No.1060 消費税増税がもたらすもの

経済協力開発機構(OECD)は11月、今年と来年の世界経済の成長率見通しを下方修正し、2015年の日本のGDP成長率は1%と、先進国の中でも最も低くなった。

最近の世論調査によれば、一般国民の多くはアベノミクスの恩恵を受けていると感じてはおらず、したがって景気が回復している実感もないと回答している。アベノミクスによって株価が改善したのは、世の中の金回りの悪い状態を市場に流通する通貨量を増やして改善するという「量的金融緩和政策」によるものである。株式市場へ回ったのはその増えた分の通貨であり、商品やサービスの生産、販売や設備投資など具体的な対価が伴う経済活動が活発になったからではない。

低迷する景気を回復させるために、1999年、日本政府はゼロ金利政策をとった。本来それは債務の負荷を削減するための短期的な金融政策のはずだ。しかしそれ以来、過去15年間にわたり日本は低金利政策を続けるという、世界でも例のない記録を更新している。

いくら金利を低くしても景気が悪ければ需要は増えず、借金をして新たな設備投資を行い供給量を増やそうという企業はない。さらに増税により、給与が少なく雇用が不安定な非正規雇用労働者や、固定収入で生活する預金者や高齢者が消費に使えるお金を減らしたことも景気を冷え込ませた。
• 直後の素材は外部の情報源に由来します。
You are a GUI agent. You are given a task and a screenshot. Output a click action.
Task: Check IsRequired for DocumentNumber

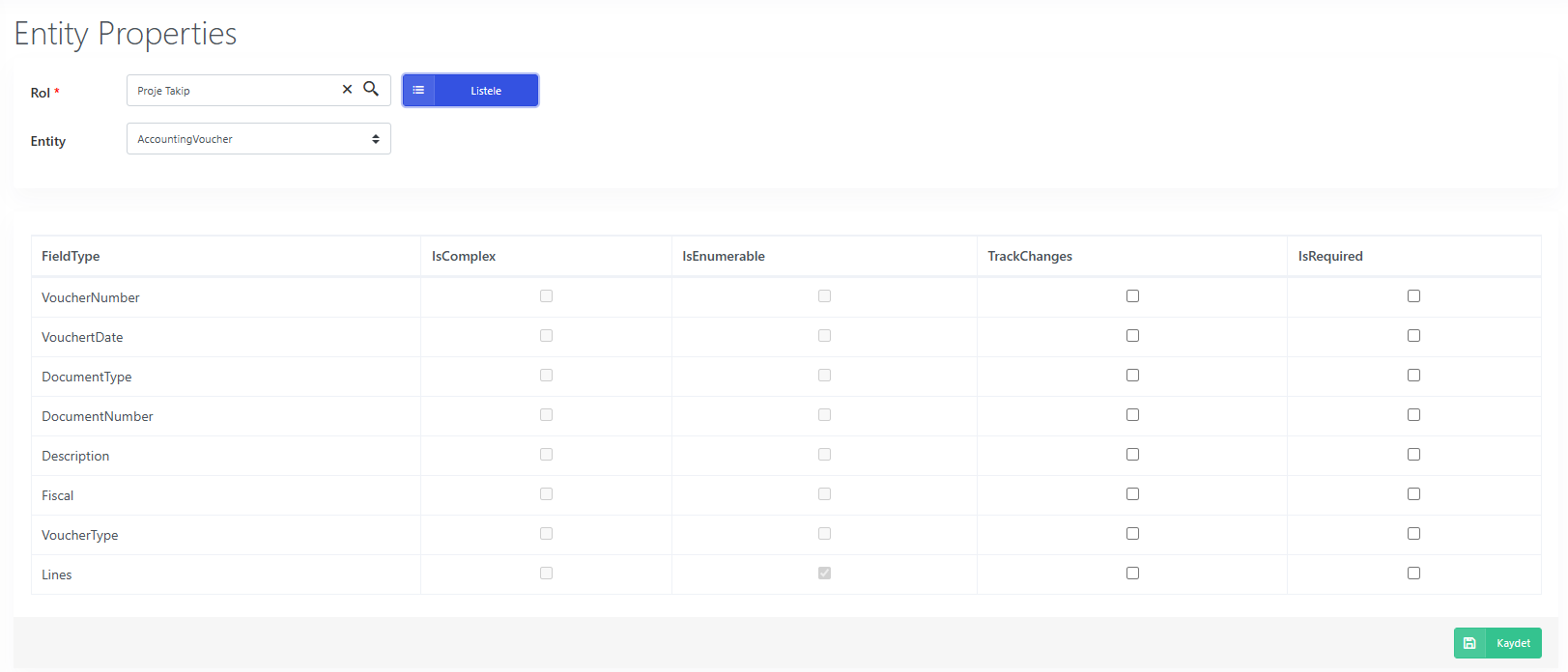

お金がないときに必要なのは低金利で借りられるお金ではなく、収入と仕事なのだ。そして4月にはさらに消費税率が8%へ引き上げられることが決まり、これで消費にまわるお金はますます減っていく。

それだけではない。国税庁の民間給与実態統計調査によれば、2012年の民間の平均給与は408万円で1997年の467万円をピークに16年間緩やかに減少してきた。408万円は89年とほぼ同水準で、24年前に逆戻りしたということだ。89年の給与所得者数は3850万人で、2012年は4555万人と従業員は1.5倍近くに増えているが、給与総額は1. 2倍しか増えていないのである。これは正規社員の減少と非正規社員の増加を表しており、貧富の格差が16年間で大きく広がったということでもある。

また2012年11月には9500円だった日経平均株価は2013年11月には1万5千円を超えたが、これは企業収益が上がったからでも景気が回復したからでもない。先述したように量的金融緩和によって資金が流れ込んだだけで、失業も減っていないしGDPも増えていない。さらに円安により、ドルは一昨年11月に80円だったものが104円になったが円安も日本経済を強くはしない。輸出は伸びても輸入が高くなり、それが消費を弱めるからだ。

良いニュースは、消費が今後数カ月で増えることで、ミニバブルが起きるかもしれない。しかし悪いニュースは、それは消費税増税前の駆け込み消費にすぎないということだ。その後の落ち込みは悲惨なものとなり、アベノミクスによってさらに富裕層に富が移行し、貧富の格差が拡大していくのである。